Really this problem boils down to the question of should the dma APIs support memory removed with memblock_remove and if so, how?

They should not, plain and simple. They're designed to be used with bits of memory which have valid struct page structures associated with them, and that's pretty fundamental to them.

However, this raises one question. You say you're using memblock_remove(). How? Show the code, I want to know.

Now, the thing is, using memblock_remove, you are removing the memory from the system memory map, taking it away from the system. You're taking full responsibility for managing that memory. The system won't map it for you in any way.

Now, since you have full control over that memory, why would you want the overhead of using the DMA API with it?

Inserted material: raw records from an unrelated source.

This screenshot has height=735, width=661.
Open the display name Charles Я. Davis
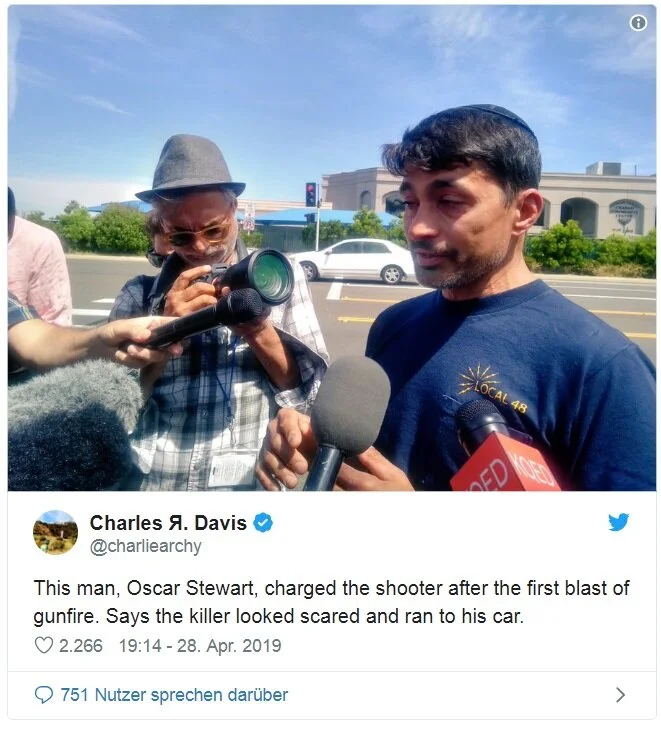tap(168, 523)
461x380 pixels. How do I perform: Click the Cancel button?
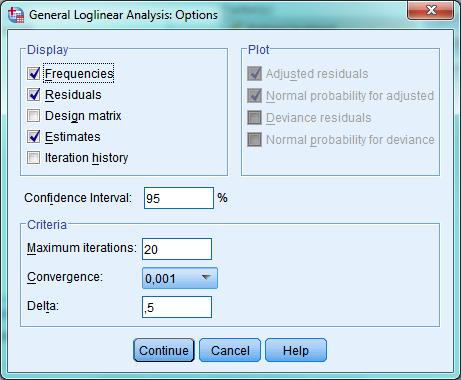[x=230, y=350]
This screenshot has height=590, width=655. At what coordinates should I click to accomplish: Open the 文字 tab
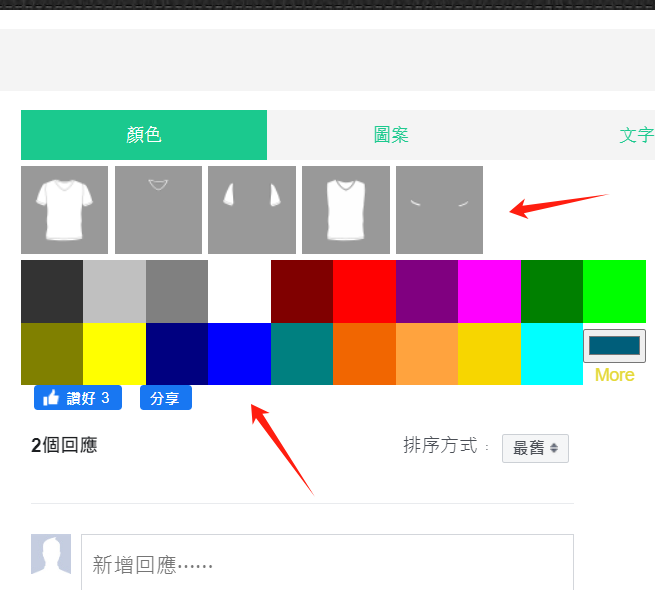coord(635,135)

Moreover, you have one bloody big problem with this if you want to map the memory into userspace _and_ have it cacheable there, and do DMA off it. There is _no_ _way_ for userspace to issue the cache maintanence instructions (not that userspace _should_ be doing that anyway.) The cacheflush system call is also _NOT_ _DESIGNED_ for DMA purposes (it's there to support self-modifying code ONLY.)

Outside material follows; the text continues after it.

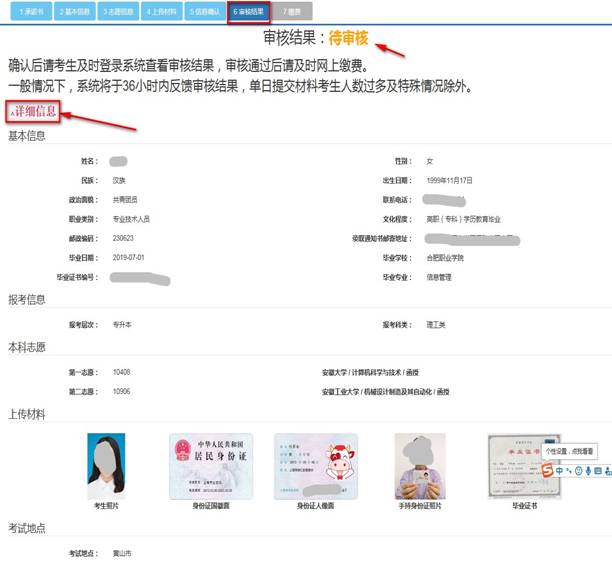Open the 手持身份证照片 thumbnail

[419, 466]
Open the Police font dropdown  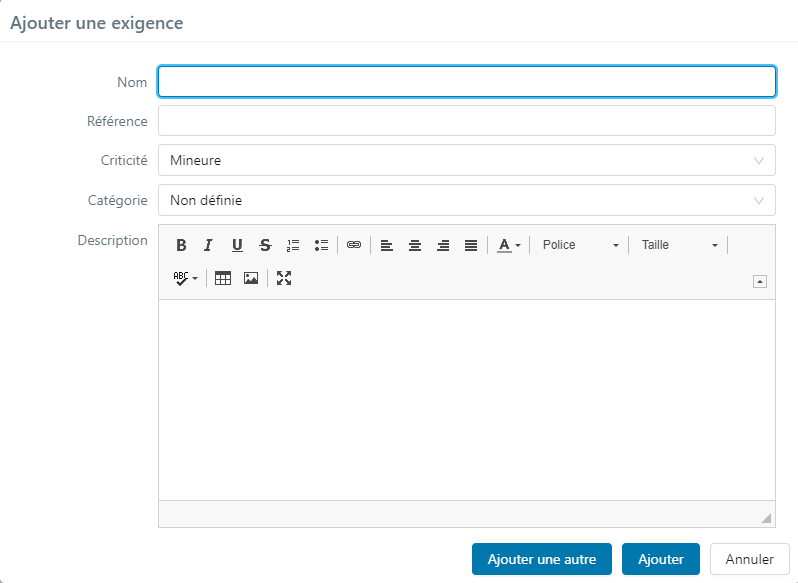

Now, next question, what's this large buffer for?

Haojian Zhuang

24 Aug 24 Aug

7:42 a.m.

On Fri, Aug 24, 2012 at 5:53 AM, Russell King - ARM Linux linux@arm.linux.org.uk wrote:

...

On Thu, Aug 23, 2012 at 07:49:42AM -0700, Laura Abbott wrote:

...
The problem is more fundamental than that. In setting up the sg_list, Ion calls phys_to_page on the carved out memory. There's no guarantee in general that the page returned is valid at all so if addr is a physical address of memory carved out with memblock_remove, page_to_phys(phys_to_page(addr)) != addr.

Internally, we've gotten around this by using the dma_address field in the sg_list to indicate carved out memory. Obviously most APIs rely on sg_lists having a page so this isn't very generic.

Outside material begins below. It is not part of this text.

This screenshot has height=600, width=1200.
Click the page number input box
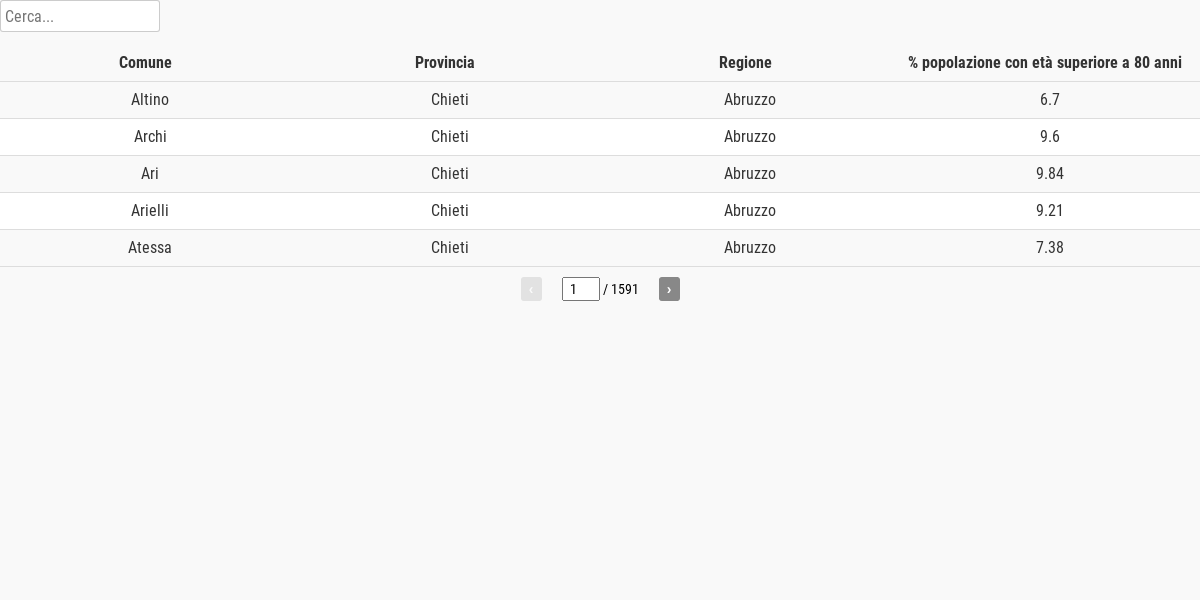(x=581, y=289)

Really this problem boils down to the question of should the dma APIs support memory removed with memblock_remove and if so, how?

They should not, plain and simple. They're designed to be used with bits of memory which have valid struct page structures associated with them, and that's pretty fundamental to them.

However, this raises one question. You say you're using memblock_remove(). How? Show the code, I want to know.

I don't know whether the below code is helpful. And you could get kernel with ION from git://android.git.kernel.org/kernel/common.git. The branch is android-3.4. ION driver is in drivers/gpu/ion.

static void __init brownstone_ion_reserve(void) { /* reserve memory for ION */ struct ion_platform_data *p = &ion_data; int i;

for (i = 0; i < p->nr; i++) { p->heaps[i].base = memblock_alloc(p->heaps[i].size, PAGE_SIZE); if (!p->heaps[i].base) { pr_err("%s: failed to reserve %x bytes\n", __func__, p->heaps[i].size); goto err_alloc; } memblock_remove(p->heaps[i].base, p->heaps[i].size); }

return;

err_alloc: for (; i > 0; i--) memblock_free(p->heaps[i].base, p->heaps[i].size);

return; }

...

Now, the thing is, using memblock_remove, you are removing the memory from the system memory map, taking it away from the system. You're taking full responsibility for managing that memory. The system won't map it for you in any way.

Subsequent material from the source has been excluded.